[EXERCISE PROMPT] The response should consist of every line below, unchanged.
START EXTRACTED INFORMATION
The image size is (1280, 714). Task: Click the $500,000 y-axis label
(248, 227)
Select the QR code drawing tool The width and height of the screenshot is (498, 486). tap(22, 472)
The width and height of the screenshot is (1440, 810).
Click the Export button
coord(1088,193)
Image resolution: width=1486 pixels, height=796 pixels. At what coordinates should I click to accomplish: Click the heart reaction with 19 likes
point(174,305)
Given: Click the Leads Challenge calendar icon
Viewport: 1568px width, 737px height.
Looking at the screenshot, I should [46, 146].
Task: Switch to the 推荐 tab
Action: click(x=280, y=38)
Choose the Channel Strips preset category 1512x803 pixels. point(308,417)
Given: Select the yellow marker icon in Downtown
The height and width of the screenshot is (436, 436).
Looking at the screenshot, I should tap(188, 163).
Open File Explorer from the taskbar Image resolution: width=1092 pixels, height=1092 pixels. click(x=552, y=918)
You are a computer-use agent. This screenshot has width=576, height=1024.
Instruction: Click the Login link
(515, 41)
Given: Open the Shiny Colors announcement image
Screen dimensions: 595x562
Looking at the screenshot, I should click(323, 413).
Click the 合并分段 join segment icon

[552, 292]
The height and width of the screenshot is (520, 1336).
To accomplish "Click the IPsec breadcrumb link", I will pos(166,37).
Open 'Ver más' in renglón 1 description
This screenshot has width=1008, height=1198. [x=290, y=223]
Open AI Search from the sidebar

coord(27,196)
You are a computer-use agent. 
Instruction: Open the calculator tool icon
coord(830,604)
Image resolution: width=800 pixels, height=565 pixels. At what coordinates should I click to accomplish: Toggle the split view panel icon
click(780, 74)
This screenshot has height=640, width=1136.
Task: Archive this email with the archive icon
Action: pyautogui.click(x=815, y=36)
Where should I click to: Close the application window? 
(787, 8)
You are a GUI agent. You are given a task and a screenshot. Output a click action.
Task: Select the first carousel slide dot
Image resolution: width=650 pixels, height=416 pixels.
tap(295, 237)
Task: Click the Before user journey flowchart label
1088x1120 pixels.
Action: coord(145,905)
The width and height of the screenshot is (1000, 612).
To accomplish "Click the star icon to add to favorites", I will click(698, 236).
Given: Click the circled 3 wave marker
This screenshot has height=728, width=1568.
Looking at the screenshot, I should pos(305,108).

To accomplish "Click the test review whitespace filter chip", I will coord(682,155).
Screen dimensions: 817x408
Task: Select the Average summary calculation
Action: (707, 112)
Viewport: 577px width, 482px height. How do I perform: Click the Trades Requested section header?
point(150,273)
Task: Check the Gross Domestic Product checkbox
END EXTRACTED INFORMATION
[TASK RESULT]
The image size is (1280, 714). Task: Click the $500,000 y-axis label
(248, 227)
Select the QR code drawing tool The width and height of the screenshot is (498, 486). tap(22, 472)
The width and height of the screenshot is (1440, 810).
Click the Export button
coord(1088,193)
Image resolution: width=1486 pixels, height=796 pixels. At what coordinates should I click to accomplish: Click the heart reaction with 19 likes
point(174,305)
Given: Click the Leads Challenge calendar icon
Viewport: 1568px width, 737px height.
Looking at the screenshot, I should [46, 146].
Task: Switch to the 推荐 tab
Action: click(x=280, y=38)
Choose the Channel Strips preset category 1512x803 pixels. point(308,417)
Given: Select the yellow marker icon in Downtown
The height and width of the screenshot is (436, 436).
Looking at the screenshot, I should tap(188, 163).
Open File Explorer from the taskbar Image resolution: width=1092 pixels, height=1092 pixels. click(x=552, y=918)
You are a computer-use agent. This screenshot has width=576, height=1024.
Instruction: Click the Login link
(515, 41)
Given: Open the Shiny Colors announcement image
Screen dimensions: 595x562
Looking at the screenshot, I should click(323, 413).
Click the 合并分段 join segment icon

[552, 292]
The height and width of the screenshot is (520, 1336).
To accomplish "Click the IPsec breadcrumb link", I will pos(166,37).
Open 'Ver más' in renglón 1 description
This screenshot has width=1008, height=1198. [x=290, y=223]
Open AI Search from the sidebar

coord(27,196)
You are a computer-use agent. 
Instruction: Open the calculator tool icon
coord(830,604)
Image resolution: width=800 pixels, height=565 pixels. At what coordinates should I click to accomplish: Toggle the split view panel icon
click(780, 74)
This screenshot has height=640, width=1136.
Task: Archive this email with the archive icon
Action: pyautogui.click(x=815, y=36)
Where should I click to: Close the application window? 
(787, 8)
You are a GUI agent. You are given a task and a screenshot. Output a click action.
Task: Select the first carousel slide dot
Image resolution: width=650 pixels, height=416 pixels.
tap(295, 237)
Task: Click the Before user journey flowchart label
1088x1120 pixels.
Action: coord(145,905)
The width and height of the screenshot is (1000, 612).
To accomplish "Click the star icon to add to favorites", I will click(698, 236).
Given: Click the circled 3 wave marker
This screenshot has height=728, width=1568.
Looking at the screenshot, I should pos(305,108).

To accomplish "Click the test review whitespace filter chip", I will coord(682,155).
Screen dimensions: 817x408
Task: Select the Average summary calculation
Action: (707, 112)
Viewport: 577px width, 482px height. How do I perform: Click the Trades Requested section header?
point(150,273)
Task: Check the Gross Domestic Product checkbox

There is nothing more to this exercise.